In 1979 only 4.5% of the energy mix of the USSR actually derived from nuclear electricity production.4 Despite well-developed hydropower resources the country was excessively dependent on fossil fuels and stayed so until the red empire’s dissolution in 1991.5 However, Soviet technocrats mobilized tremendous resources into the development of the nuclear industry, hoping to diversify the Soviet energy mix. At the union level central planners agreed to increase nuclear power production from 16 GWe in 1982 to 90 GWe in 1990 and then even further to 200 GWe in 2000, hence aiming to increase nuclear power output 12.5-fold in just 18 years.6 In fact, by 1990 the Soviet Union had succeeded in installing 38.3 GWe.7 Although falling considerably short of the planned goal, these numbers show how technocratic planners in the Soviet Union at least partly managed to implement their vision of a nuclear future for their country.

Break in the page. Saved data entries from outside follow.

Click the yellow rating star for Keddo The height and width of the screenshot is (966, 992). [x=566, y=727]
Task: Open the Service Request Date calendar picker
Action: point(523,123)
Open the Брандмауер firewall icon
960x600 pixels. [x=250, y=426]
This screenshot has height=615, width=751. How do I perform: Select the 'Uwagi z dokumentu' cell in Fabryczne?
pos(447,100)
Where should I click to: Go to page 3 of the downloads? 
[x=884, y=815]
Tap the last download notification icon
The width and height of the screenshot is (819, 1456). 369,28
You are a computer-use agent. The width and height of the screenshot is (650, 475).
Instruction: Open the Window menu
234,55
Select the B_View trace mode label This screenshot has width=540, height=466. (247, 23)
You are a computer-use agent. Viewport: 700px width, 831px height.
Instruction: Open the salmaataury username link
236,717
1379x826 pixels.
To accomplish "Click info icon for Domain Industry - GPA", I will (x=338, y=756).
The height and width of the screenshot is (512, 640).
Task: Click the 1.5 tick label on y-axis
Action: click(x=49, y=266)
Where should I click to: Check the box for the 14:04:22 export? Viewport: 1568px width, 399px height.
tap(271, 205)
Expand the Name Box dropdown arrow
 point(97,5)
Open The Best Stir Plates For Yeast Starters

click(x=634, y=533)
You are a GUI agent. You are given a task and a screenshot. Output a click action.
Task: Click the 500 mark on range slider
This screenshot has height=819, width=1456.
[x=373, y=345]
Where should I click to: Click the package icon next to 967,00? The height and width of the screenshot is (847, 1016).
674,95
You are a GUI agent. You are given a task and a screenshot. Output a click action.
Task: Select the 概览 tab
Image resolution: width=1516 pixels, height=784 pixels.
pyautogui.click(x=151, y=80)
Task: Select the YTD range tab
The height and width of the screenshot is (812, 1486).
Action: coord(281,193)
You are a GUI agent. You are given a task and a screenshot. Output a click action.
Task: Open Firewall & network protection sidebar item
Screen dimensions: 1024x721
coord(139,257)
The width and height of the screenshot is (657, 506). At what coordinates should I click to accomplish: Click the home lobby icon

But how did they use the country’s water resources to their advantage? Rivers, lakes and seashores could be prepared to host nuclear power stations, but each of them had important implications for local stakeholders, such as fisheries, agriculture and local municipalities. It is clear that water was, on the one hand, a limiting factor for the construction of nuclear power plants due to the necessity of sufficient coolant, and, on the other, an interconnecting trans-systemic substance, which incorporated the nuclear industry into the Soviet socio-economic utopia. My part of the NUCLEARWATERS project strives to investigate this linkage between technocratic culture and water, between central planning ambitions and atomic waterways and between communist historical-materialist ideals and nature’s essence of life. Only by investigating this complex of ideology, culture and material environment will scholars come closer to understanding the Soviet nuclear industry. If we want to judge nuclear safety in Europe’s East, this is necessary.

“Science demands sacrifices.”8

Petrosyants, chairman of the State Committee for the Use of Nuclear Energy in the USSR on 6 May 1986, 10 days after the explosions of reactor 4 at Chernobyl.

1Geist: Political Fallout: The Failure of Emergency Management at Chernobyl’, p. 107.

2Semenov: Nuclear power in the Soviet Union, in: International Atomic Energy Agency Bulletin Vol. 25, No. 2, June 1983, p. 47.

3Medvedev, Z.: The Legacy of Chernobyl, New York a. London 1990, pp. 300-301.

4Margulis: Atomnaya ėnergiya i radiatsionnaya bezopasnost’, Moskva 1983, p. 125.

5CIA: USSR Energy Atlas, Washington a. Springfield 1985, p. 7.

6Vorob’ev et al.: Radiation Safety of Atomic Power Plants in the USSR, in: Atomic Energy (Vol. 54, No.4, April 1983), Luxembourg/ Berlin/ Heidelberg 1983, pp. 290-301, here p. 290.

7https://pris.iaea.org/PRIS/CountryStatistics/CountryDetails.aspx?current=RU [25.04.2019]). Also IAEA: Nuclear Power Reactors in the World (Reference Data Series No.2, 2018 Edition), Vienna 2018.

8Medwedew, G.: Verbrannte Seelen. Die Katastrophe von Tschernobyl, Munich a. Vienna 1991, p. 222.